Care services for elderly and vulnerable residents in West Sussex could be pushed to ‘melting point’ - according to a Crawley and Mid Sussex provider.

Sue Hills, managing director of Caremark Mid Sussex and Crawley, which employs 60 carers and provides personal care and support at home, has warned that council cash shortages, higher minimum wage rates, and new restrictions to hiring staff outside of the EU could combine to ‘make the care crisis worse’.

The UK Home Care Association (UKHCA) has already sent an open letter to Chancellor George Osborne warning that his new national living wage, announced in the Budget last month, could lead to a ‘catastrophic failure’ in the sector unless the additional costs were fully funded by the Government.

This was echoed by Peter Catchpole, West Sussex County Council’s cabinet member for adult social care and health, who said in a recent letter that he wanted the authority to play its part in making the national living wage a reality, but warned that without additional funding they would be ‘left facing some very difficult choices’.

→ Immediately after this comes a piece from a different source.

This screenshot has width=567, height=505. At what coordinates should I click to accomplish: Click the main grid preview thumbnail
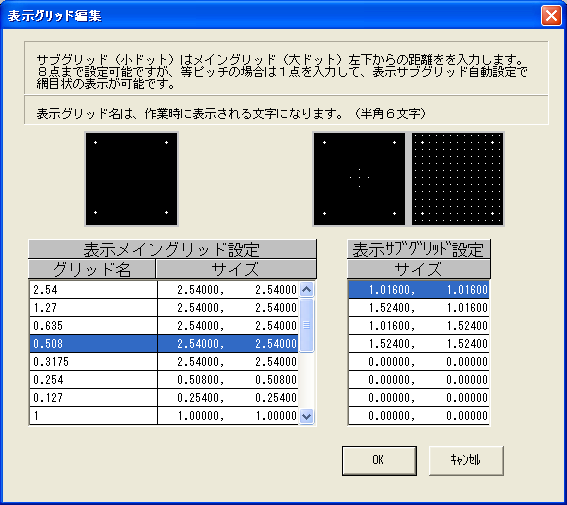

Under the new measure workers over 25 would be guaranteed at least £7.20 an hour from April 2016, rising to £9 by 2020.

Ms Hills said: “Recruitment of local community care workers is already a major issue across the county and many other parts of the UK and needs to be addressed urgently, but new measures are likely to make the care crisis worse.

“The Government gives with one hand and takes with the other. It rightly introduces measures so people are not forced to sell their homes in order to meet residential care costs, but at the same time it is taking money from local councils, who then cannot afford to pay us a viable amount in order to pay our care workers the money they need and deserve.

“The new national living wage, due to be introduced in April, will only push up the costs further.”

She said that while Caremark already paid well above the existing minimum wage it would still be under pressure when the living wage is introduced, with recruitment already difficult as the sector often loses staff to better paid areas of public health.

This problem was particularly acute in Crawley and Mid Sussex as care workers are more likely to seek employment at Gatwick, she added.